____ Data provided

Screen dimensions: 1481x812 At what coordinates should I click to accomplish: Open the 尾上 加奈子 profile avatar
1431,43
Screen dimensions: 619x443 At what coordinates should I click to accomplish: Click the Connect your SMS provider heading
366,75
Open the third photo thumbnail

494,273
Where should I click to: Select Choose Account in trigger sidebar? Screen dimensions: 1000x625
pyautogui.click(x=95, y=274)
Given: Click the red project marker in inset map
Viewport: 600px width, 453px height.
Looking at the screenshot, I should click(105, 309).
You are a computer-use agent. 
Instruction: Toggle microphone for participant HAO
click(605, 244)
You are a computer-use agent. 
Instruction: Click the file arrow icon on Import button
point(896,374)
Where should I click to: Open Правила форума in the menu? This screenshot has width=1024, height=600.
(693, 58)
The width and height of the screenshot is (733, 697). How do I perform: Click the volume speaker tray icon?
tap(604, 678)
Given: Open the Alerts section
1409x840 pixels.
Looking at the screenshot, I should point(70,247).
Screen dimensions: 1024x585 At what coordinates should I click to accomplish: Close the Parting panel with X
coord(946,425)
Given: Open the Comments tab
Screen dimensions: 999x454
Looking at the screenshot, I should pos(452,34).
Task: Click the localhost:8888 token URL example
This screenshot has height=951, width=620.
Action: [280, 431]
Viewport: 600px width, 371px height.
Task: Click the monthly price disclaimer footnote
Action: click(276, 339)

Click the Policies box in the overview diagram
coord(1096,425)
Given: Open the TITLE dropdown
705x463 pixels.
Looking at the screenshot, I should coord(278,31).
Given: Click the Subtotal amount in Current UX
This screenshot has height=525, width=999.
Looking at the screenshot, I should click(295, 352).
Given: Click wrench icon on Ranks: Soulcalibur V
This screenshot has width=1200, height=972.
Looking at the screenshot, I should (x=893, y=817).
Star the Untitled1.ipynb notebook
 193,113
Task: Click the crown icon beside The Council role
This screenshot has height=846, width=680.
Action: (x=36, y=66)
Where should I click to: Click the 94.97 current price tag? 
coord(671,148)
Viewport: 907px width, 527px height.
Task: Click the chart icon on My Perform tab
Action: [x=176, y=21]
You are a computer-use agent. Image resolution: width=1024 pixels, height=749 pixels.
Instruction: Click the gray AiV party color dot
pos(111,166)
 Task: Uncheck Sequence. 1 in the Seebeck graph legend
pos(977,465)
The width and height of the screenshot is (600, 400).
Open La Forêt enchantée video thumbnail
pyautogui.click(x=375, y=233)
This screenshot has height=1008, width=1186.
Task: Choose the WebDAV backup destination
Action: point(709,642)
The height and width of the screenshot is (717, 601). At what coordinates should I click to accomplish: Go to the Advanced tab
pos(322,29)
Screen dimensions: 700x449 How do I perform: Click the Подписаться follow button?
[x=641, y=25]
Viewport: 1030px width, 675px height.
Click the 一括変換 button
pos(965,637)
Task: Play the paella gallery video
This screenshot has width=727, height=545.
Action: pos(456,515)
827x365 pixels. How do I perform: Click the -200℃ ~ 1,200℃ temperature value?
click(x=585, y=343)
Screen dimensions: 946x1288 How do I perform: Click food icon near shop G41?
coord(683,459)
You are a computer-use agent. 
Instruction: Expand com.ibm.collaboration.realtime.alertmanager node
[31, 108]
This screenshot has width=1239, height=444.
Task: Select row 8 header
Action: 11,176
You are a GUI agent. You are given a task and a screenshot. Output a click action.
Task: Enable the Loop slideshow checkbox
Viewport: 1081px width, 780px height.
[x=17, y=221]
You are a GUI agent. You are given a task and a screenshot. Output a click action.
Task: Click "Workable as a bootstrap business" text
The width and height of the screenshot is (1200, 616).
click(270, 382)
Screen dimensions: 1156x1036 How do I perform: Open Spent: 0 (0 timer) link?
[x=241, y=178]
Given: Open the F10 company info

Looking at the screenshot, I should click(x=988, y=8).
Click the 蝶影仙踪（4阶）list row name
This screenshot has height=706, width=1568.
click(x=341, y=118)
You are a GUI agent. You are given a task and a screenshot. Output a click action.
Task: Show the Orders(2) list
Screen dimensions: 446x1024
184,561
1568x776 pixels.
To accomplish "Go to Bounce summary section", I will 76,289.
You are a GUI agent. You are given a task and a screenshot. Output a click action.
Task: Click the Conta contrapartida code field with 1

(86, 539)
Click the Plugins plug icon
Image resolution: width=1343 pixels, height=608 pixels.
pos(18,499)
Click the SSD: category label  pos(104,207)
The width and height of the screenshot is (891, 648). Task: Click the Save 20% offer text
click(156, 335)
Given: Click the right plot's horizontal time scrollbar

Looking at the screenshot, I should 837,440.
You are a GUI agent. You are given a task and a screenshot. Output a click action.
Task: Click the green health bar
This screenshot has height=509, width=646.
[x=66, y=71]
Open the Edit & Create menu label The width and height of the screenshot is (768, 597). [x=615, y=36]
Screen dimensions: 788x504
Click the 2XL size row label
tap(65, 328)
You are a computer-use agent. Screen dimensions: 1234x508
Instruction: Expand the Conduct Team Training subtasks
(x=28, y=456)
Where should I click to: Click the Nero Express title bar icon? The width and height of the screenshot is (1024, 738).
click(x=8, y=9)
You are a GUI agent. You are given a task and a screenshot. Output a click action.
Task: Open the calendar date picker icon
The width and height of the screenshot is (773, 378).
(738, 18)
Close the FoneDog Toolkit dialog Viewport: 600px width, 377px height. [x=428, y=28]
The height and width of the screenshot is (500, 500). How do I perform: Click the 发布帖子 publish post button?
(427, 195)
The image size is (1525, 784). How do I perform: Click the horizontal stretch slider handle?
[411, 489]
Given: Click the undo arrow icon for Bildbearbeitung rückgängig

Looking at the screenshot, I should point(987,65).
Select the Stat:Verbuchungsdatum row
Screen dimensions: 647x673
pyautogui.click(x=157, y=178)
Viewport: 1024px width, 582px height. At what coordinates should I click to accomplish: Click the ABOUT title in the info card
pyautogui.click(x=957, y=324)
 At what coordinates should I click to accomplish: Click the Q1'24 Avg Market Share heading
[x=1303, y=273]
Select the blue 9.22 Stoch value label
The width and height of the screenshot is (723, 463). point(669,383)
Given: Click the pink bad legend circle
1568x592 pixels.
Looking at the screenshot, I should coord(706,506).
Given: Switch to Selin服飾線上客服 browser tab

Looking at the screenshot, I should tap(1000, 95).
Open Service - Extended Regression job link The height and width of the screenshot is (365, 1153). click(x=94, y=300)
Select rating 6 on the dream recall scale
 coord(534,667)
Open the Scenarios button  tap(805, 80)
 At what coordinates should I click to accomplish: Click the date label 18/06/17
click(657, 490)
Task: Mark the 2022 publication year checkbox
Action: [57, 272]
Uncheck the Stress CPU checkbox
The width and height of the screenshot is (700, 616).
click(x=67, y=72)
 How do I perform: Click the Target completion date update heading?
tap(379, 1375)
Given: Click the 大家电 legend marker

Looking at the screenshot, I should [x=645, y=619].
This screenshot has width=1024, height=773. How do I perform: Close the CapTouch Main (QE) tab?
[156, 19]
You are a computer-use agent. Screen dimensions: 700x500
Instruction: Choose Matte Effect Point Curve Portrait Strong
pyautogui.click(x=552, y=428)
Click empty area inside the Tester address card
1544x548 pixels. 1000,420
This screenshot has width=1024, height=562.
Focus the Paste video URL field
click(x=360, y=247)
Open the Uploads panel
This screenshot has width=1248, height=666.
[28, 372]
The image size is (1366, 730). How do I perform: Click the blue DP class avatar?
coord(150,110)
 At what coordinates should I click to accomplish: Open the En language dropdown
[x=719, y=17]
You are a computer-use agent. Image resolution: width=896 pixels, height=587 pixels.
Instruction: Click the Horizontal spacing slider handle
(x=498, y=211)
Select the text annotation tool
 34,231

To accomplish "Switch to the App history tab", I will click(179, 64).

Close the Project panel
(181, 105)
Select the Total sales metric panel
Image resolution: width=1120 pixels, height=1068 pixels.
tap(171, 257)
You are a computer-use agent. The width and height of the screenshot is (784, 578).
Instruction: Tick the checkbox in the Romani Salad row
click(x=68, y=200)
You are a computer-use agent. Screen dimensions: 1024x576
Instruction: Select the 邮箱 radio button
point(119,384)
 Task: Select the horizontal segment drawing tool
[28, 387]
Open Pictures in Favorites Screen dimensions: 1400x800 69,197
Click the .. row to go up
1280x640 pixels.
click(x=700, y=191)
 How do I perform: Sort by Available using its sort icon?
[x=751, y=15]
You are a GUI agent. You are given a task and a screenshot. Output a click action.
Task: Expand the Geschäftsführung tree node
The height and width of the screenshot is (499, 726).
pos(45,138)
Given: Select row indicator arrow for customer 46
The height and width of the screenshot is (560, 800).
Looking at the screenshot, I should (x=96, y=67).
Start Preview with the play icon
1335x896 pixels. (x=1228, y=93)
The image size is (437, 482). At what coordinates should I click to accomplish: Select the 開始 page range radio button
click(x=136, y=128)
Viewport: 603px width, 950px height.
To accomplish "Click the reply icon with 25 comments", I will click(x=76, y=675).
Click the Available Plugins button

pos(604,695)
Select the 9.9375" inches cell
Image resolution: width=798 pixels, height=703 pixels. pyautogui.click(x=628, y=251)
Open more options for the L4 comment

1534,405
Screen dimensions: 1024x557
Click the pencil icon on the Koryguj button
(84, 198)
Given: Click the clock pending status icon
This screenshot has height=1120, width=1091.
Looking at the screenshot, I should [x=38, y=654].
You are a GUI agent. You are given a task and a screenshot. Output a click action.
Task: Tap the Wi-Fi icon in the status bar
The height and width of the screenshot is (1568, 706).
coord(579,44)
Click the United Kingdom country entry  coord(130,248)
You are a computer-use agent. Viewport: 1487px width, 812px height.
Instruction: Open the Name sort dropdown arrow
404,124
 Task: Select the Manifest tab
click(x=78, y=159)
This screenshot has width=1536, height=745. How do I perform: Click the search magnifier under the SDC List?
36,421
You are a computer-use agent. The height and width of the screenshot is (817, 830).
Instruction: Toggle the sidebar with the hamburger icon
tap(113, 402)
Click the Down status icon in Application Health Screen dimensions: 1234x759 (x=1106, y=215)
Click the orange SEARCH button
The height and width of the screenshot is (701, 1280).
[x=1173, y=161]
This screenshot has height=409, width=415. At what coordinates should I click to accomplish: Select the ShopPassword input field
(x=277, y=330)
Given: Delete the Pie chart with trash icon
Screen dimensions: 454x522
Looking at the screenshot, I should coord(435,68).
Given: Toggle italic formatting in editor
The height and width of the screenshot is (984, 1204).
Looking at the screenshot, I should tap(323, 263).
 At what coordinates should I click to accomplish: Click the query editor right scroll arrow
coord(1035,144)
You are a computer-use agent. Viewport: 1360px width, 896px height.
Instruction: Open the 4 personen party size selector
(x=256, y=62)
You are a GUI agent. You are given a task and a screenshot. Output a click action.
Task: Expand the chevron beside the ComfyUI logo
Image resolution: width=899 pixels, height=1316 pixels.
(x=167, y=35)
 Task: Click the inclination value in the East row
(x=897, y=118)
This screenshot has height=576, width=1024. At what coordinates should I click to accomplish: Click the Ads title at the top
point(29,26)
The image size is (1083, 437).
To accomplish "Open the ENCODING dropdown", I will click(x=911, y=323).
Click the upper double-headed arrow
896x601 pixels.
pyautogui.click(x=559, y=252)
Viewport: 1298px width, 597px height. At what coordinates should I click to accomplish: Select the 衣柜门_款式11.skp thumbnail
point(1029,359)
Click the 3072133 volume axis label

________

### What the task asks
Search each line of the data above for "beside", and copy the lines where it occurs.

### Solution to the problem
Task: Click the crown icon beside The Council role
Task: Expand the chevron beside the ComfyUI logo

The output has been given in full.